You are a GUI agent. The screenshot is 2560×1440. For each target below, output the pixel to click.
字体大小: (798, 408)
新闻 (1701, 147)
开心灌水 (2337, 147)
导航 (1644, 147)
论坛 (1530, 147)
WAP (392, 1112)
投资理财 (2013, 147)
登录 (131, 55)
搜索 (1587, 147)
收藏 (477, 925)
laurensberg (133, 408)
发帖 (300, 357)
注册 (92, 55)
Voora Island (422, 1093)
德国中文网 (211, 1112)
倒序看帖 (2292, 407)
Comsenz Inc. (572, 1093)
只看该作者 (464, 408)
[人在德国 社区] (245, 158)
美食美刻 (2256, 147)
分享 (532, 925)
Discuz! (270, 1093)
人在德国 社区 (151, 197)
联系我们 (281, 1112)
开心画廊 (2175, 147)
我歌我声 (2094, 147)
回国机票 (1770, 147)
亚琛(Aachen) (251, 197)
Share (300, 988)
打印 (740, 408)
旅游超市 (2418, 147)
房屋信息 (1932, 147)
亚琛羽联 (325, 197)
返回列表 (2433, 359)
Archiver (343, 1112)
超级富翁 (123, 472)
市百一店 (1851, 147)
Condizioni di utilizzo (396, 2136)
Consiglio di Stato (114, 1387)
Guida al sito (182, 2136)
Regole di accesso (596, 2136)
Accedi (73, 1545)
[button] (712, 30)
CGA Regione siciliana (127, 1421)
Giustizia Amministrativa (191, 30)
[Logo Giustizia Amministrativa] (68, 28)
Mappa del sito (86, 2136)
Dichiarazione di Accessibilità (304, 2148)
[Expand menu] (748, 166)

* * *

Task prompt: From the records above, transcribe without alteration every line from the one with "只看该作者 (464, 408)" to the one with "亚琛羽联 (325, 197)", inclusive.

Exercise result:
只看该作者 (464, 408)
[人在德国 社区] (245, 158)
美食美刻 (2256, 147)
分享 (532, 925)
Discuz! (270, 1093)
人在德国 社区 (151, 197)
联系我们 (281, 1112)
开心画廊 (2175, 147)
我歌我声 (2094, 147)
回国机票 (1770, 147)
亚琛(Aachen) (251, 197)
Share (300, 988)
打印 (740, 408)
旅游超市 (2418, 147)
房屋信息 (1932, 147)
亚琛羽联 (325, 197)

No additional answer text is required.